In the records below, copy word for word everything from the line containing "has height=1807, width=1201." through the line containing "What do you see at coordinates (626, 351)", including both of those lines. Leave out the pictures.
[[ EXTRACTED INFORMATION open ]]
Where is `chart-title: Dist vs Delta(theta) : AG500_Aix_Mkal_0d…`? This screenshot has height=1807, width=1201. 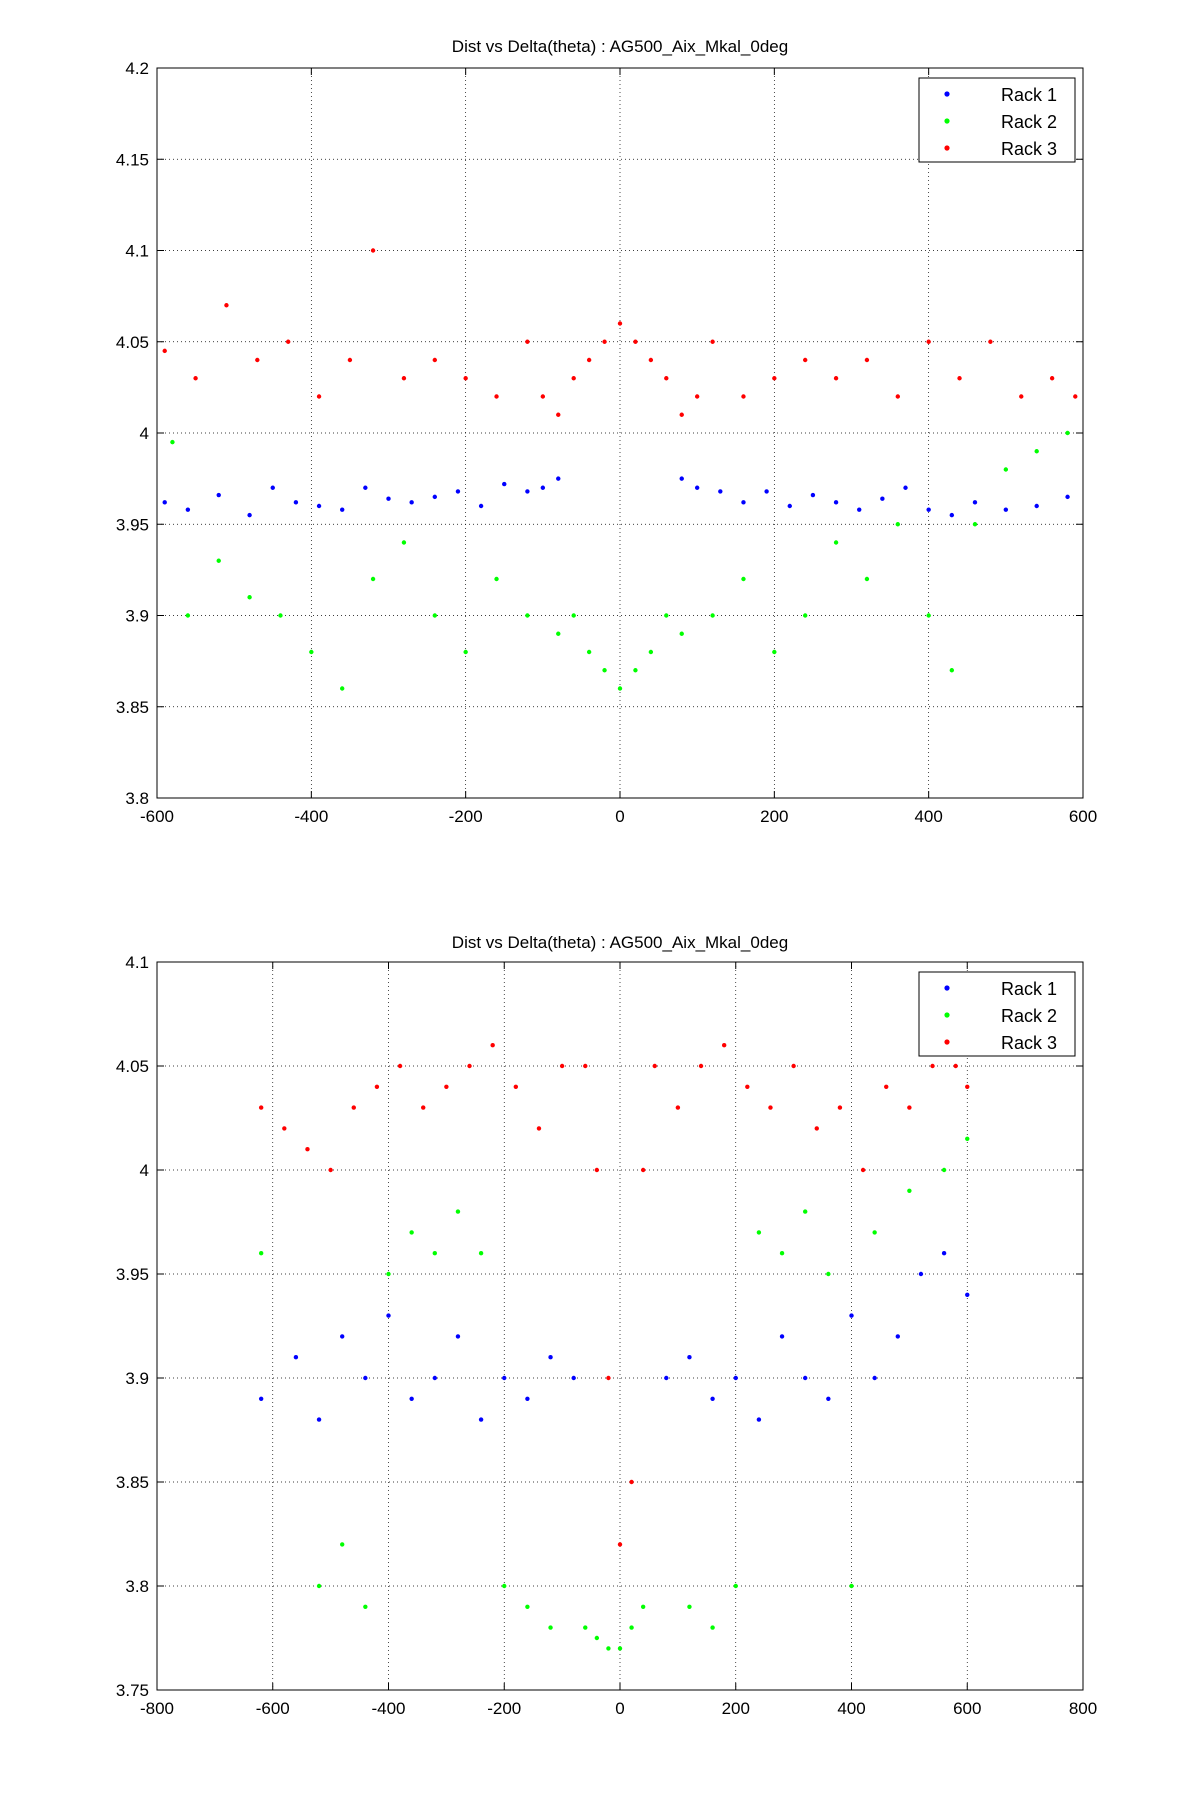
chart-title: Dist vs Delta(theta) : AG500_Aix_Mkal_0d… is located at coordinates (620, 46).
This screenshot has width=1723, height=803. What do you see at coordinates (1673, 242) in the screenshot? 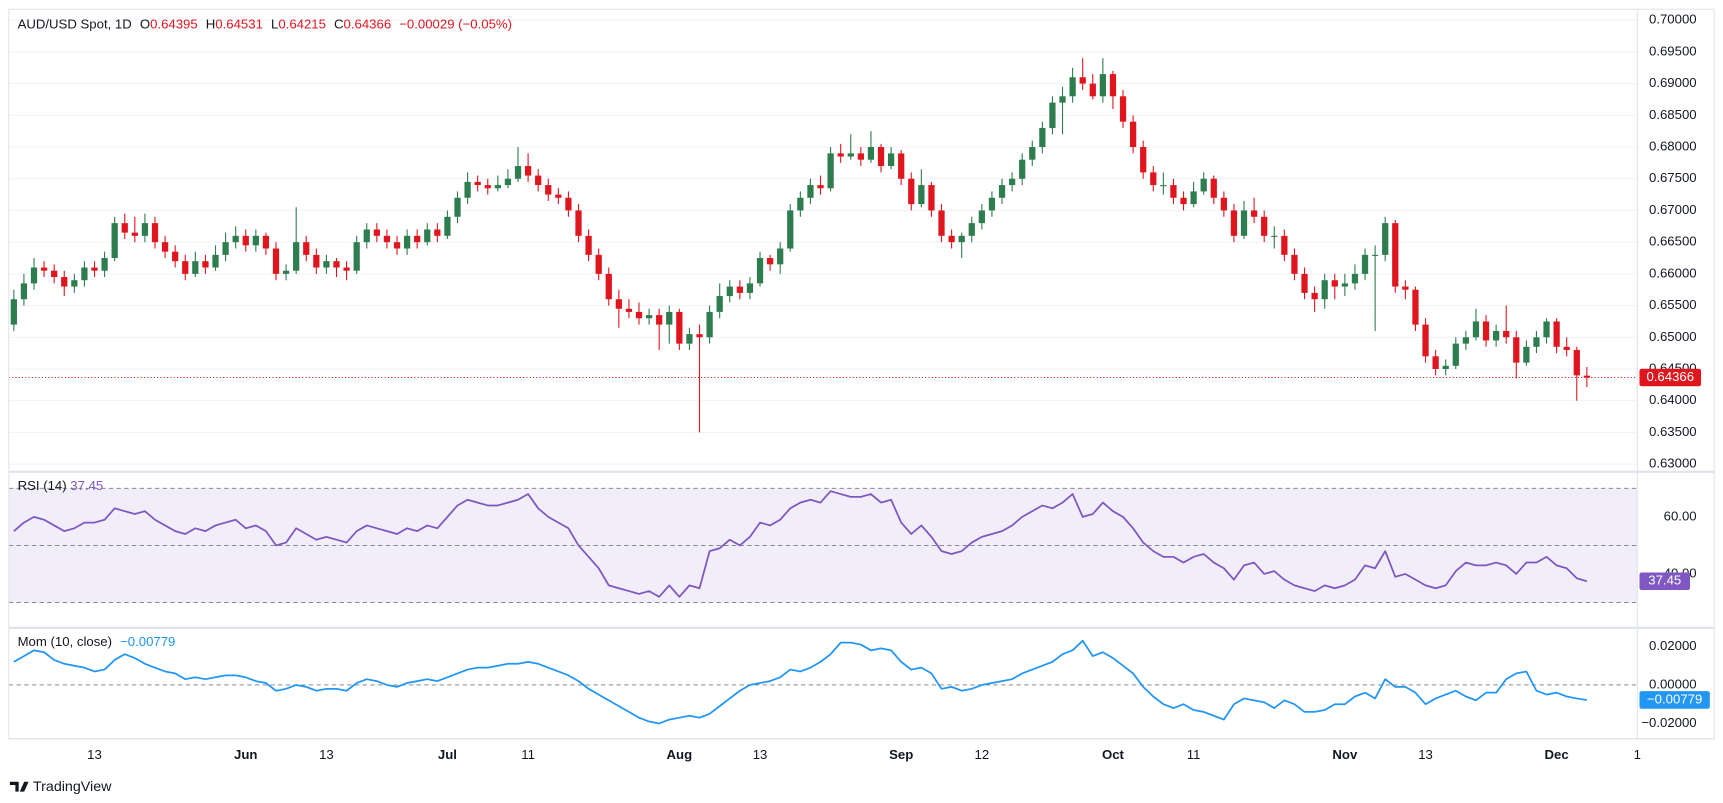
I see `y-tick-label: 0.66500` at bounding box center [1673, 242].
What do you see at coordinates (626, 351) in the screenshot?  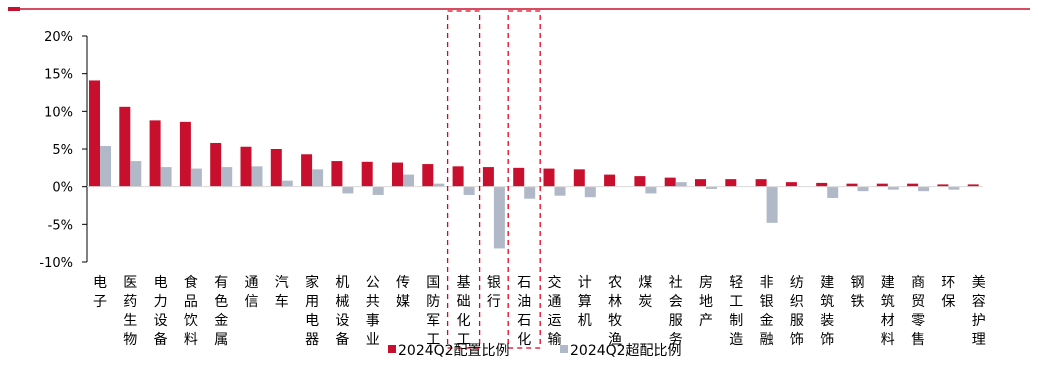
[[ EXTRACTED INFORMATION closed ]]
[[ EXTRACTED INFORMATION open ]]
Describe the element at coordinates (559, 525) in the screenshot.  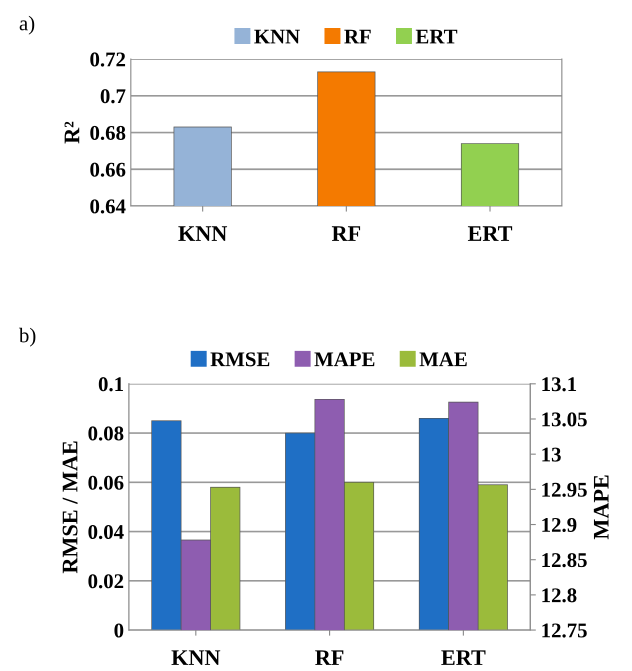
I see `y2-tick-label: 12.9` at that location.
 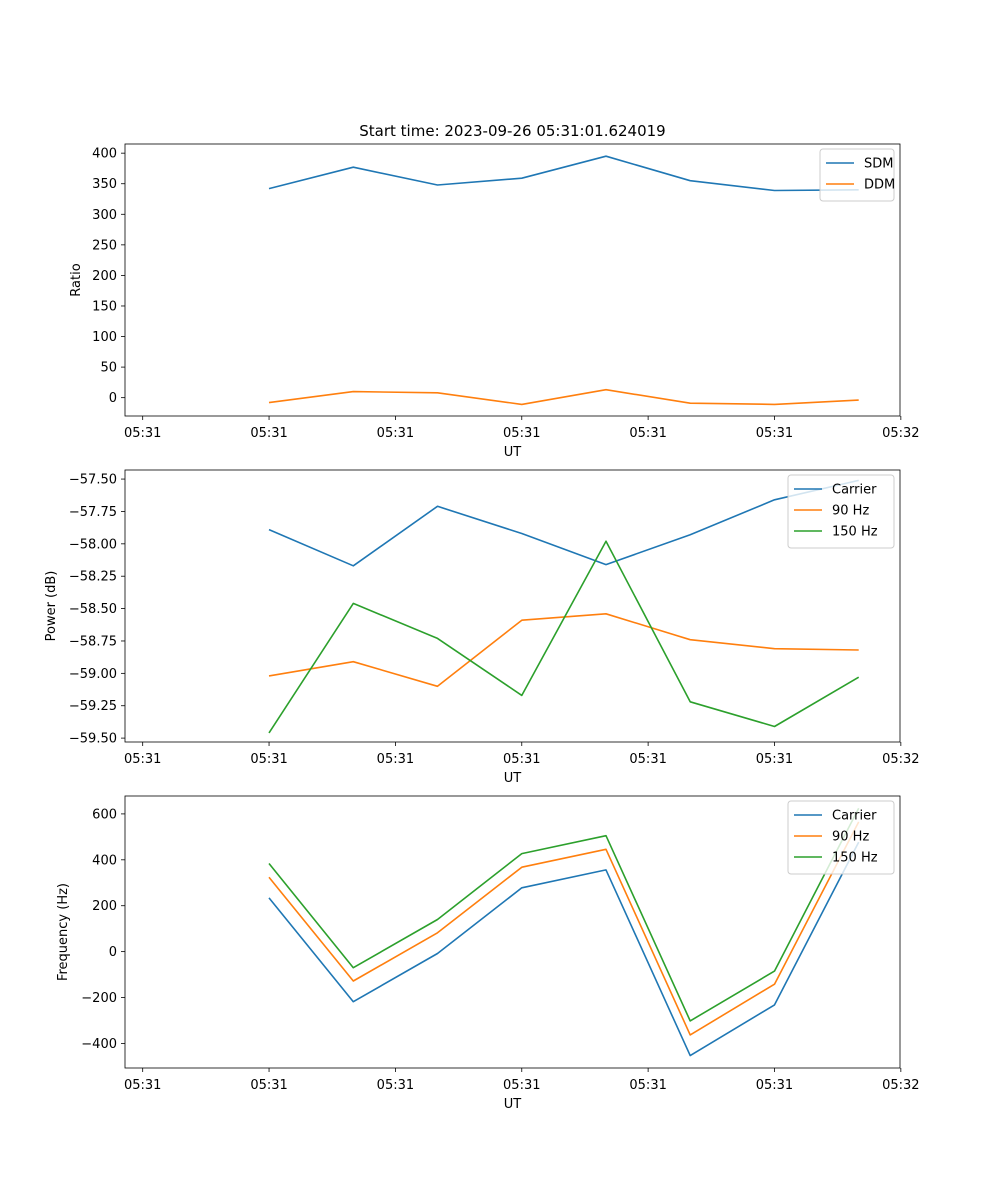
[[ EXTRACTED INFORMATION closed ]]
[[ EXTRACTED INFORMATION open ]]
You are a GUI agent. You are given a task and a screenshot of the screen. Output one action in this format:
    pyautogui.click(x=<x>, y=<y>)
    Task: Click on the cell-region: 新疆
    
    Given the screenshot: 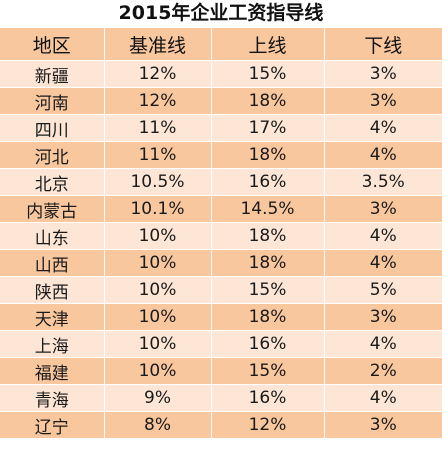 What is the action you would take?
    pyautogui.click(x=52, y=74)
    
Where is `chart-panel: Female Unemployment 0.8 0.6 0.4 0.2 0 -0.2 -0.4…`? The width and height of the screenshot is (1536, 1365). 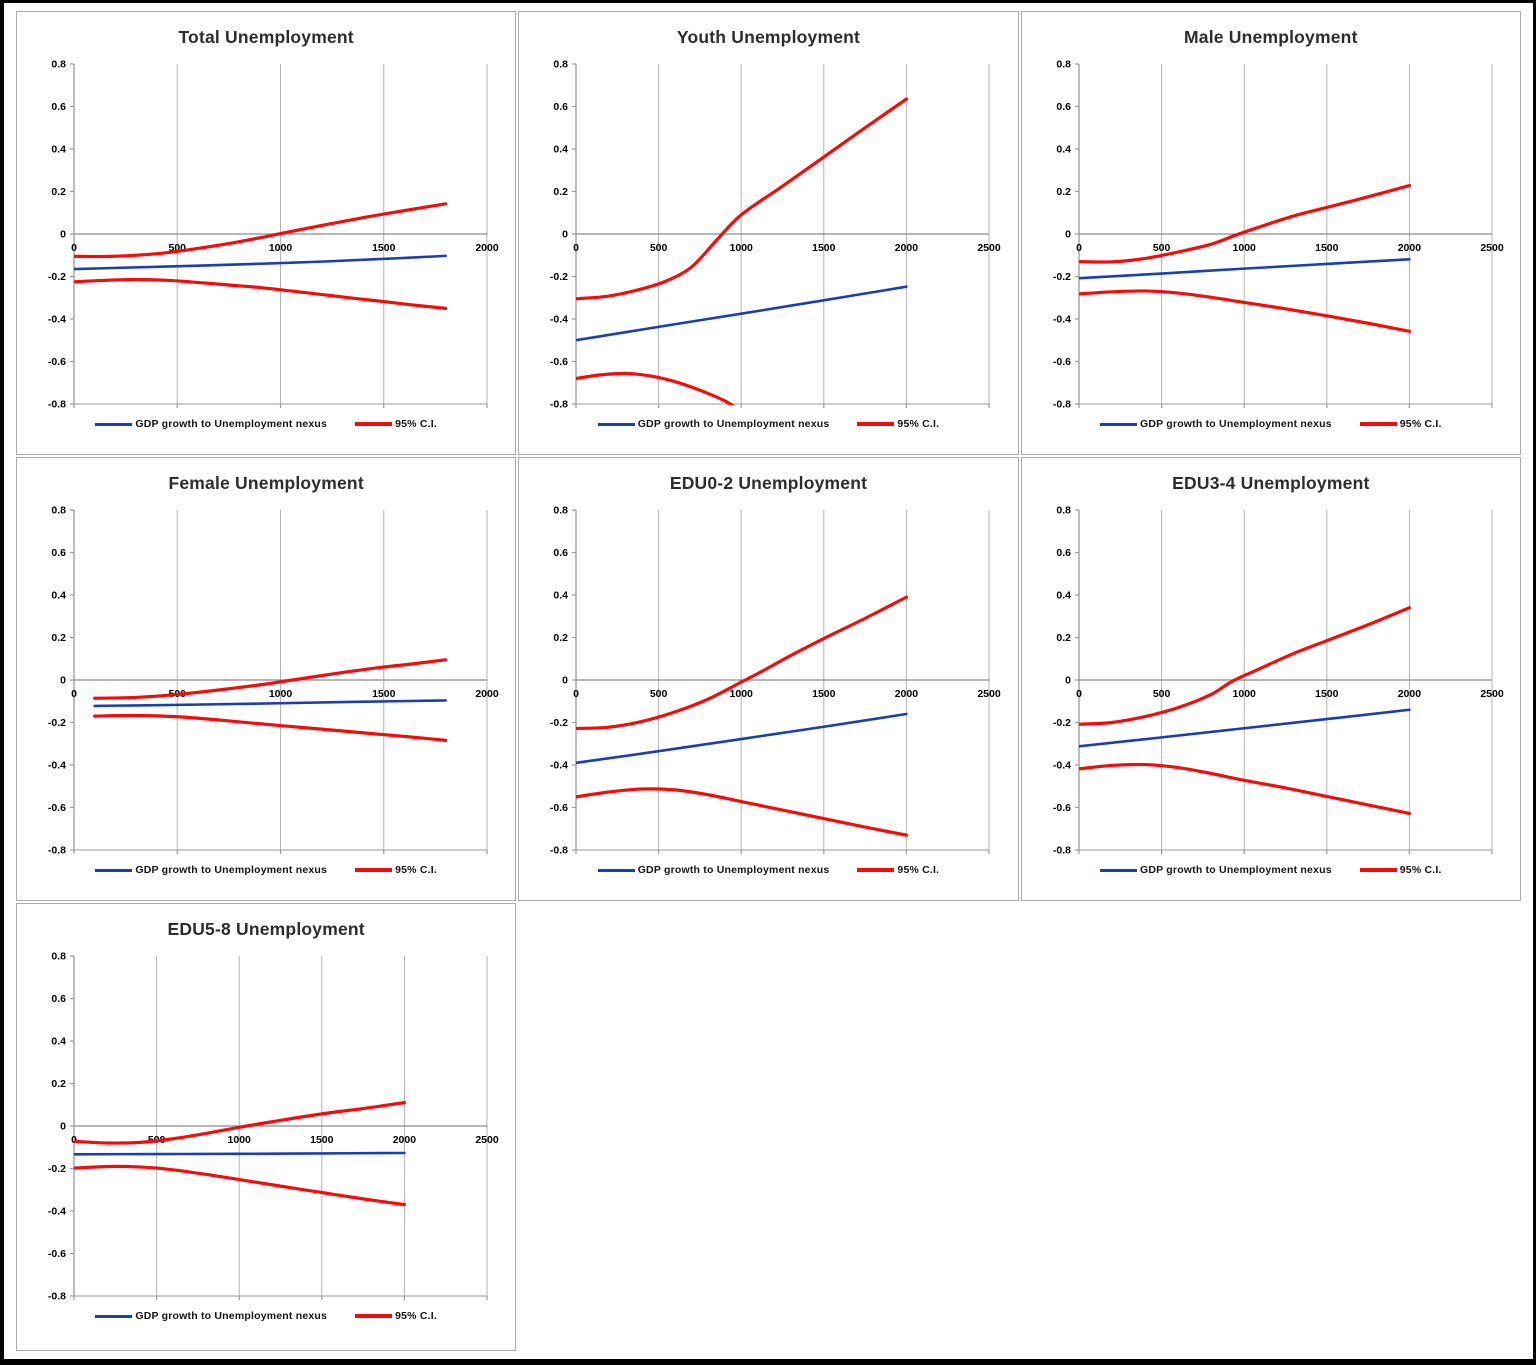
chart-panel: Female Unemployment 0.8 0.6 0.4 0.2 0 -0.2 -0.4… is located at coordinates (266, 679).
[[ EXTRACTED INFORMATION closed ]]
> EXERCISE ANSWER:
Where is `chart-title: Dist vs Delta(theta) : AG500_Aix_Mkal_0d…`? This screenshot has height=1807, width=1201. 
chart-title: Dist vs Delta(theta) : AG500_Aix_Mkal_0d… is located at coordinates (620, 46).
This screenshot has width=1723, height=803. What do you see at coordinates (1673, 242) in the screenshot? 
I see `y-tick-label: 0.66500` at bounding box center [1673, 242].
What do you see at coordinates (626, 351) in the screenshot?  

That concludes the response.